Democratic People's Republic of Korea (DPRK) leader Kim Jong-Il jokes with military officials. The DPRK has warned the US-backed government in the south to end acts of provocation against Pyongyang.
Originally uploaded by Pan-African News Wire File Photos
15:27 Mecca time, 12:27 GMT
North Korea to select new leaders
Kim Jong-un is believed to be about 25 years old
North Korea has announced it will elect new party leaders at a rare meeting in September, in what analysts are saying could be a move to strengthen the hand of Kim Jong-il's potential successor.
Kim Jong-il, who reportedly suffered a stroke in 2008, is believed to have been grooming Kim Jong-un, his youngest son to succeed him as leader.
"The political bureau of North Korea's ruling Workers' Party [WPK] decides to convene ... a conference for electing its highest leading body reflecting the new requirements of the WPK," the country's official Korean Central News Agency said on Saturday.
The report did not elaborate.
Little is known about Kim Jong-un, including his exact age, though he is believed to be in his mid-20s.
Health concerns
However, South Korea's intelligence chief has been quoted as telling a closed-door session of a parliamentary committee this week that a campaign to boost Kim Jong-un's image has been going on behind the scenes due to concerns about his father's poor health.
Al Jazeera's Tony Birtley, reporting from neighbouring South Korea, said that the party meeting could present new challenges to Kim Jong-il and his family, but could be vital if reports that his condition is worsening are true.

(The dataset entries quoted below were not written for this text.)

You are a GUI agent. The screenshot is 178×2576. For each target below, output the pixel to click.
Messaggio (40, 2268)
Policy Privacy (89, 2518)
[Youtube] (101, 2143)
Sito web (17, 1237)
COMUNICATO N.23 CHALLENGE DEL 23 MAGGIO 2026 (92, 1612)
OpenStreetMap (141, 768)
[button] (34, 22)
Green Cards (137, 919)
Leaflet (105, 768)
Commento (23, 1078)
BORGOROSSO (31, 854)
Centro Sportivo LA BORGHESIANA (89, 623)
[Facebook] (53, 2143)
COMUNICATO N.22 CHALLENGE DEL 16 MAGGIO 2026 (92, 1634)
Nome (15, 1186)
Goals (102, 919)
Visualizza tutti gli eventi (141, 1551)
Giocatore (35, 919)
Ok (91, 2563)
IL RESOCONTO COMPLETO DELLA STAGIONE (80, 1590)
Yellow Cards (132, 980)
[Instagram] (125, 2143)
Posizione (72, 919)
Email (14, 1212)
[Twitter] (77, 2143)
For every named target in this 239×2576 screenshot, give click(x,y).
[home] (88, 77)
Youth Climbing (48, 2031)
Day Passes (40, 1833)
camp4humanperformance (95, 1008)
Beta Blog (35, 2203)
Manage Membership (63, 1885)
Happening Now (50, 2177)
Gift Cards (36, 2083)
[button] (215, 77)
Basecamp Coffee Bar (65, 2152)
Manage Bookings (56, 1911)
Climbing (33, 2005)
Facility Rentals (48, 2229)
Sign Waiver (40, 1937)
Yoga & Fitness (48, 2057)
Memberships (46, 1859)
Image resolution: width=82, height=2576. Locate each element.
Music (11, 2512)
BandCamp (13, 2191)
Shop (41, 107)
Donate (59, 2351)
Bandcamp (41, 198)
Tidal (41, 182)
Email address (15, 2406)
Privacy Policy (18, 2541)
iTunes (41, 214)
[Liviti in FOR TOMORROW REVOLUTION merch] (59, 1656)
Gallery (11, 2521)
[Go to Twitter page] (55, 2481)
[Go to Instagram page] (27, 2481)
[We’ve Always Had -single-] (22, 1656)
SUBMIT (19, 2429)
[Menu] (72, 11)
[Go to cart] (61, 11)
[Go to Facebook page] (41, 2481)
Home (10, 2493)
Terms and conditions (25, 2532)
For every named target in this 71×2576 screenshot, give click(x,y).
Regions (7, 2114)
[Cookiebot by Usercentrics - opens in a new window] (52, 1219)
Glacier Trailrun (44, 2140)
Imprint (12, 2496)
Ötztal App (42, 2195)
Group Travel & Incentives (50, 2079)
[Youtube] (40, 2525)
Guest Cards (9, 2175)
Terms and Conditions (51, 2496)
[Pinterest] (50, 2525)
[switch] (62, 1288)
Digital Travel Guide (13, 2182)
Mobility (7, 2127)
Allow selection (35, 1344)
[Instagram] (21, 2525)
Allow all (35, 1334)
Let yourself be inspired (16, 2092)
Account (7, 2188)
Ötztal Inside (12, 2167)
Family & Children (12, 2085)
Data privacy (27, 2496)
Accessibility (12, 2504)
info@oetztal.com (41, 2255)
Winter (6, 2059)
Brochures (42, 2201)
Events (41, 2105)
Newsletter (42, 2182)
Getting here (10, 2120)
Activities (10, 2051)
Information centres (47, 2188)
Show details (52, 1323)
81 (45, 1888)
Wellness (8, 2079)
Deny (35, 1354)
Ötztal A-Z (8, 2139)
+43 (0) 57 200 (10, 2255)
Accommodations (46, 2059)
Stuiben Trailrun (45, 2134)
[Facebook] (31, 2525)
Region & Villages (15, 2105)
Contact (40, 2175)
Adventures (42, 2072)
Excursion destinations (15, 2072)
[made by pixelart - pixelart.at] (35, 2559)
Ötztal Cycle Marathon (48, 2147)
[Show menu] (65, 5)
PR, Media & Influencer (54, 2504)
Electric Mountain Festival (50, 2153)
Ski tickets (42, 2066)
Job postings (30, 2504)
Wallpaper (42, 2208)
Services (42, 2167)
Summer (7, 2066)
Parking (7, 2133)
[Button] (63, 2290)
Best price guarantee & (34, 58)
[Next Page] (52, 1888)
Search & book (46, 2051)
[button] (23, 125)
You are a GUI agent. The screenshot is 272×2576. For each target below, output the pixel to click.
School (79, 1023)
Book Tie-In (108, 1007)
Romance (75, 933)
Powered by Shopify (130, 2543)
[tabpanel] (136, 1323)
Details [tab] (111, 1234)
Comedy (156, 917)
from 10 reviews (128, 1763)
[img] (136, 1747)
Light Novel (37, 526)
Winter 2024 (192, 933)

"There are reports that Kim may be showing the first signs of alzheimer's disease," he said.
"The problem is that his son is a young man and has no experience whatsoever and the military, which has gained more power in the last few years, may not be totally on board with this transition."
Brian Myers, an analyst at Dongseo University in South Korea, told Al Jazeera that an indication of a planned succession had been a long time coming.
"Kim Jong-il cannot keep putting it off," Myers said.
"We have heard reports, just in the last few days, that he is having difficulty walking and even putting sentences together in a logical way, so it looks like the pressure is on him to engineer a succession and this is the logical way for him to go about it."
The planned conference is an extremely rare event, the two previous sessions being held as far back as the 1950s and 1960s.
Party reshuffle
Kim Yong-Hyun, a professor at Dongguk University, also in the South, said the conference would be the most important party event since 1980, when a full-fledged convention of all members made public Kim Jong-il's status as successor to Kim Il-sung, his father.
"There will be an important reshuffle of the party's official posts aimed at preparing for an eventual succession," he said.
Kim Jong-il serves as the general secretary of the WPK, besides his official role as the chairman of the increasingly powerful National Defence Commission.
Analysts say the role of the Workers' Party has diminished over the past decades as the North has put increasing focus on its military power, but the party's ideology dictates the political legitimacy of its leadership.
Kim, 68, has also reshuffled the defence commission to put close aides sympathetic to dynastic succession on the panel.
Korean tensions
Tensions between Pyongyang and Seoul have been heightened since the sinking of a South Korean warship in late March and it also remains isolated from the international community which condemns its nuclear programme.
South Korea has accused the North of torpedoing the warship Cheonan and is seeking to have the UN security council penalise it.
The North has denied the allegation and warned any punishment would trigger war.
On Friday, Japan said North Korea was a threat to Asia and urged world leaders at an economic forum in Canada, to issue a strong condemnation over the sinking.
A spokesman for Naoto Kan, the Japanese prime minister, told his counterparts from Canada and Germany at the G8 summit that North Korea's alleged torpedo attack is a "threat to the peace and stability of the region".
The two Koreas are still technically at war because their 1950-53 Korean War ended with an armistice, not a peace treaty.